WORK TO COMPLETE
Below are some records. Return exactly the lines from the one with "The image size is (816, 414)." to the one with "1512x823 pixels.", and nothing else.

RECORDS FOR PROCESSING
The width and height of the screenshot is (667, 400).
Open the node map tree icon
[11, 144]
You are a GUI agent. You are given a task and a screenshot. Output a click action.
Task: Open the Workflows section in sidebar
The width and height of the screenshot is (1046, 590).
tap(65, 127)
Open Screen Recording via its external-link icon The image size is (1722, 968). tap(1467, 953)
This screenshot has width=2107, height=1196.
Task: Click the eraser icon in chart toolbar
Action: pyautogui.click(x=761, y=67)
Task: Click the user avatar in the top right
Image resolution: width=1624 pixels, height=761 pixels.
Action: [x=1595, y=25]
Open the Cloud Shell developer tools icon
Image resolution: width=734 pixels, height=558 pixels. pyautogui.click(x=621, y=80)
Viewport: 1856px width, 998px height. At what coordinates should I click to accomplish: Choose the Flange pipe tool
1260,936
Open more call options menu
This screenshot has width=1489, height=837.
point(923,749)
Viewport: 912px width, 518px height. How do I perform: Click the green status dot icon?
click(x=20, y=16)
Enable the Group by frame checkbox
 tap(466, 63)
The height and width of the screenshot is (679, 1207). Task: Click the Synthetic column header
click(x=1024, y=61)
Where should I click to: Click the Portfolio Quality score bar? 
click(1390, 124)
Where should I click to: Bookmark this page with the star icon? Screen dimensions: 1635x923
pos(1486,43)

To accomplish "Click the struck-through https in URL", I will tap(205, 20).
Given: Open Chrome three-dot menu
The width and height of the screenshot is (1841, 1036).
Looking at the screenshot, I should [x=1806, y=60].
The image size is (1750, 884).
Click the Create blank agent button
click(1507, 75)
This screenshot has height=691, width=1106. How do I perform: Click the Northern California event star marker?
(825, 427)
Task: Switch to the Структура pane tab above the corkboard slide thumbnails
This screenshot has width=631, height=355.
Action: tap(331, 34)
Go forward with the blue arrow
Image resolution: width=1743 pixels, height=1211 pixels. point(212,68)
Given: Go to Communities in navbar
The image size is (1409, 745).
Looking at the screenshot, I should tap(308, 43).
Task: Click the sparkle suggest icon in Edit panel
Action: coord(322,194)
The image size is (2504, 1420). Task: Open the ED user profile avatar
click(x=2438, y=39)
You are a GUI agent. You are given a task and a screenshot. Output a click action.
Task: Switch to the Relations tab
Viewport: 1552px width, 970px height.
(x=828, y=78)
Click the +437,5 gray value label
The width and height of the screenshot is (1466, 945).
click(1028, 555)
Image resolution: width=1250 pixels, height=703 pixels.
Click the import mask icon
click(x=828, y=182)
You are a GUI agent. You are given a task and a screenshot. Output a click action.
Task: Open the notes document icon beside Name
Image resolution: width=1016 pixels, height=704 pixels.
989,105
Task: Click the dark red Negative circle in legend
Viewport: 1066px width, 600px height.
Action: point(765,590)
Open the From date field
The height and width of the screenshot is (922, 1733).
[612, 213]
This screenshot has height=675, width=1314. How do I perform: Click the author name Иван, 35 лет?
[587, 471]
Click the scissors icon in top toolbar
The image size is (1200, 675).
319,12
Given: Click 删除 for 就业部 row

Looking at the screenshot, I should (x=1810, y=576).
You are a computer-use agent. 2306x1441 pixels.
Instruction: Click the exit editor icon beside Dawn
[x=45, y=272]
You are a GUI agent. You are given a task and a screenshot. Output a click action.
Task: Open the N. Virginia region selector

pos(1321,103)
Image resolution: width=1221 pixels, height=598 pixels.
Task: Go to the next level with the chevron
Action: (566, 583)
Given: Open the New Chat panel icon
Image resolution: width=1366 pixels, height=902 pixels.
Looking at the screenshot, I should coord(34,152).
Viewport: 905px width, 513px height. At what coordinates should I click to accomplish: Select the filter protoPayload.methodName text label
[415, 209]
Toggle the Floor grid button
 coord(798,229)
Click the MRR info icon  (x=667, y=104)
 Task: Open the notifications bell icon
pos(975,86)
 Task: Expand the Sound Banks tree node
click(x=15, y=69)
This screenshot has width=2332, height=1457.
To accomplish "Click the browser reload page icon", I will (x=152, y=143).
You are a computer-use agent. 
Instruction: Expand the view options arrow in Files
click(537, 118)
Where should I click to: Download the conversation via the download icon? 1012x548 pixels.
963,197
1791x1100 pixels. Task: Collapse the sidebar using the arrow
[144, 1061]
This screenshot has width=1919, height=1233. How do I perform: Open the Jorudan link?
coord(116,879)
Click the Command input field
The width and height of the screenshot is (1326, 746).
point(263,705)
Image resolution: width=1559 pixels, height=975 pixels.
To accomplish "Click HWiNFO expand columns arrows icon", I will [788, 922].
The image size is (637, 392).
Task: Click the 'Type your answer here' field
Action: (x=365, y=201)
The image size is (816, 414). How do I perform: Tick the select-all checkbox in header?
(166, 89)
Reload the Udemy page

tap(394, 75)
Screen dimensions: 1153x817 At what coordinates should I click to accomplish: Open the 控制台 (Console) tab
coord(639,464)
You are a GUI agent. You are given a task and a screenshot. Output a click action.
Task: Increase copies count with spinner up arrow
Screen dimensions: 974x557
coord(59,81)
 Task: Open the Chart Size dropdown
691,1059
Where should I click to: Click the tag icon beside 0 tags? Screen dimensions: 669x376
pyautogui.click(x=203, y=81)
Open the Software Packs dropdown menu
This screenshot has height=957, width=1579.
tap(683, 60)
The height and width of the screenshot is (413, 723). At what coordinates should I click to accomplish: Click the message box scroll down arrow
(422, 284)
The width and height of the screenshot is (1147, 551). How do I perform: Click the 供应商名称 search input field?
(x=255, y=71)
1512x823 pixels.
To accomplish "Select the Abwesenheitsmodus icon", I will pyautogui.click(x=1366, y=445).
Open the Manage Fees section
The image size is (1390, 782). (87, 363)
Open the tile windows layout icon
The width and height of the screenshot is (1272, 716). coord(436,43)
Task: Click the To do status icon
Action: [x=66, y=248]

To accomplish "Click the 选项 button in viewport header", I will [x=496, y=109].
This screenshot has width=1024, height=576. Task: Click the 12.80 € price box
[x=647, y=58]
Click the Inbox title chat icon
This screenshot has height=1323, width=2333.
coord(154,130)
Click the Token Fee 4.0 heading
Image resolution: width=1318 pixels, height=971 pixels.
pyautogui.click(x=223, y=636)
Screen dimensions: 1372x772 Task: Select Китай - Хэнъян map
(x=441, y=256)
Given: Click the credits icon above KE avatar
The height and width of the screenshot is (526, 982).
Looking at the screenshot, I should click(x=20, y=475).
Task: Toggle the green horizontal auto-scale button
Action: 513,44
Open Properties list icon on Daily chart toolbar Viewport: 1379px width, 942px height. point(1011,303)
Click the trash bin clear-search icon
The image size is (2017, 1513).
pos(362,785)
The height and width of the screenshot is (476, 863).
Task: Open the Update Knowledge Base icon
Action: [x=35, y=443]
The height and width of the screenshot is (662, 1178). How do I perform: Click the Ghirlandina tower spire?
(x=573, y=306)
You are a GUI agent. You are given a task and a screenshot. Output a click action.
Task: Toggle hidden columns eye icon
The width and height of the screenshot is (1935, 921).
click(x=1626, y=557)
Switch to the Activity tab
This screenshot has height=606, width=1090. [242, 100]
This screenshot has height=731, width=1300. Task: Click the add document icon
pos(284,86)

EXERCISE RESPONSE
The image size is (816, 414). How do I perform: Tick the select-all checkbox in header?
(166, 89)
Reload the Udemy page

tap(394, 75)
Screen dimensions: 1153x817 At what coordinates should I click to accomplish: Open the 控制台 (Console) tab
coord(639,464)
You are a GUI agent. You are given a task and a screenshot. Output a click action.
Task: Increase copies count with spinner up arrow
Screen dimensions: 974x557
coord(59,81)
 Task: Open the Chart Size dropdown
691,1059
Where should I click to: Click the tag icon beside 0 tags? Screen dimensions: 669x376
pyautogui.click(x=203, y=81)
Open the Software Packs dropdown menu
This screenshot has height=957, width=1579.
tap(683, 60)
The height and width of the screenshot is (413, 723). At what coordinates should I click to accomplish: Click the message box scroll down arrow
(422, 284)
The width and height of the screenshot is (1147, 551). How do I perform: Click the 供应商名称 search input field?
(x=255, y=71)
1512x823 pixels.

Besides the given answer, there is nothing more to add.